提示された文章:
-------------------------

音楽で食っていく人の入り口

DTM

「これまで人生で音楽に1円も使ったことがない人間が、どうして音楽で食べていけると思うのか!」とは、とあるサイトさんに寄せられたご意見の中の言葉。

この言葉が拡散した直後には様々なご意見が飛び回っておりましたが、一段落したようです。

そんな流れを逃したタイミングではありますが、わたくしも自分の感じたことを綴ってみようかと思います。

経緯

ソフトシンセやプラグインエフェクトのお得情報をお知らせてしてくださるゆにばすさんのつぶやきで知ったひとつの現実。

つぶやきの中で引用されている短い文章だけでは話の筋が見えているようないないような…という感じですので、事の発端であるマネーポストWEBに投稿された文面もご覧いただきたいと思います。
音楽専門学校の講師を激怒させた「あまりにも酷い生徒レベル」 | マネーポストWEB

わたくしの周りにも1人、専門学校の先生を辞めちゃった方がいらっしゃいまして、その方からも「あまりのやる気無さに嫌気が差した…」という意見を聞いたことがありました。

マネーポストWEBの方にも記されておりましたが、入試の様な類は存在せず、入学金が払えれば通うことが出来る現実。

何を学びに行くのか?という本質をしっかり理解しないまま通っている生徒も少なからずいらっしゃるのでしょう。その方本人は至って真面目なのでしょうが。その事に対する良し悪しはまた別の話題ということで。

今どきはYOUTUBE、昭和ならTV番組

わたくしのタイムラインで見かけたご意見が、「これまで人生で音楽に1円も使ったことがない人間が、どうして音楽で食べていけると思うのか!」という言葉に対しての賛否。

それらの意見の中でYOUTUBEの存在が目立っていましたが、これ、最近だからYOUTUBEでお金をかけずに音楽を聴ける…となるのでしょうが、昭和の時代だってテレビでは音楽番組は最近では考えられないほど視聴率があったわけで、それらの番組がとっかかりとしては無料で音楽に触れるのは大きな入口だと思う。

-------------------------

スクリーンショットのグラウンディングデータ:

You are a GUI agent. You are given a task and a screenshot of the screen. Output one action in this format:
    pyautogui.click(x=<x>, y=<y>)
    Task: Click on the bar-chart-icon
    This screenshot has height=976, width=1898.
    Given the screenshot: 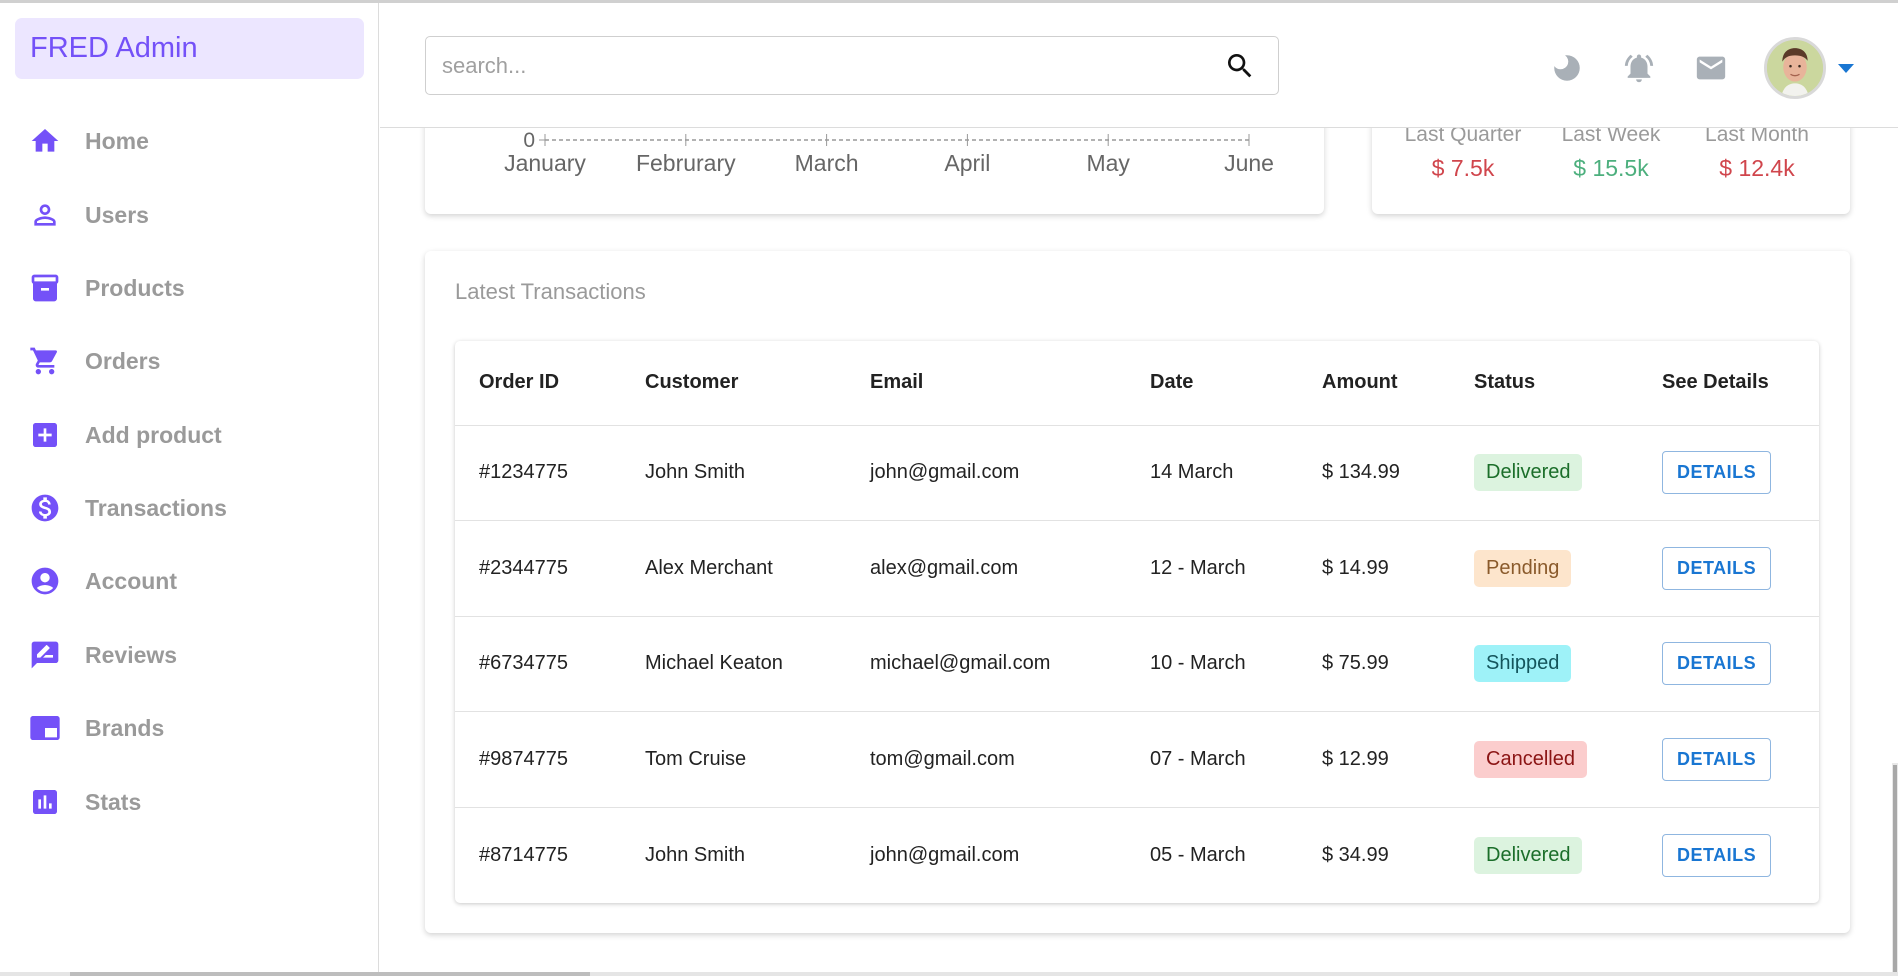 What is the action you would take?
    pyautogui.click(x=44, y=802)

-------------------------

課題と演習:
a – 音楽で食べていくことを扱った文章によると、事の発端となった文面はどのサイトに投稿されましたか。
b – 音楽で食べていくことを扱った文章を、最後の文の後から続けて書いてください。

項目別の解答:
a – マネーポストWEBに投稿されました。

b –
音楽に触れるとっかかりが無料で始まるのは、まぁ、よくある話。

では、その後、お金をかけないまま音楽を楽しんだ方が音楽を生業にすることはどうか?

そもそもの話、他人様の音楽そのものにお金を払わない人が、自分の音楽にお金を払え!ってのは、なんだか図々しい話やなぁ…とは思いますが、今回はそこが焦点ではない。

音楽にお金を払わずに、他人様がお金を払ってくれるような音楽を創ることが出来るんか?ってとこ。

「お金を払う価値がある音楽」というテーマは、ちょっと要素が複雑に絡み合っているので、一言二言はもちろん、数千文字程度のブログ投稿では隅から隅まで賄うことは無理。

それを踏まえて、それでもわたくしの独り言に興味を持っていただけましたら、最後までお付き合い頂きたいと思います。「後悔させませんよ!」とは言い切れませんが(笑)何かの参考になれば幸いです。

やばい…経緯だけで1000文字超えてるよw

音楽に携わる業務あれこれ

音楽でお金を手にして、生業とする手段は多岐にわたる。作曲だけで成り立っている人もいればエンジニアさんのように段取りと注文通りの作業で成り立っている方もいる。お金から段取りまでをまかない、創作そのものに直接関わることなくアルバムにクレジットされる方もいる。そして、当然、音楽を奏でる事で生業とされる方がいる。

音楽にまつわる職業は、実に幅広い。

音楽に携わるからといって、必ずしも専門的な楽典が必要なわけではなさそう。もちろん知っているに越したことはない。

だけど、レコーディング・スタジオのアシスタント・エンジニアさんがセッティング中にケーブルをほったらかして楽典についてのうんちくを述べてきたら作業は混乱をきたすことでしょう。もちろん、作業が中断しているタイミングで意見を求められた時に答えられるのは株価上昇に一役買う。大金が注がれている現場ほど分業が徹底されているだろうから、なかなかそんなシーンはお目にかかれないだろうけど(笑)

となれば、エンジニアさんに求められるのは音楽的な素養よりも、電気的な知識や機材に対する知識が重要だったりする。なんなら去痰な話、音楽理論は知らなくても勤まりそう。

音楽に携わるからといって、音楽全体の知識を持つ人だけが集まる必要はない…と言えそうよね。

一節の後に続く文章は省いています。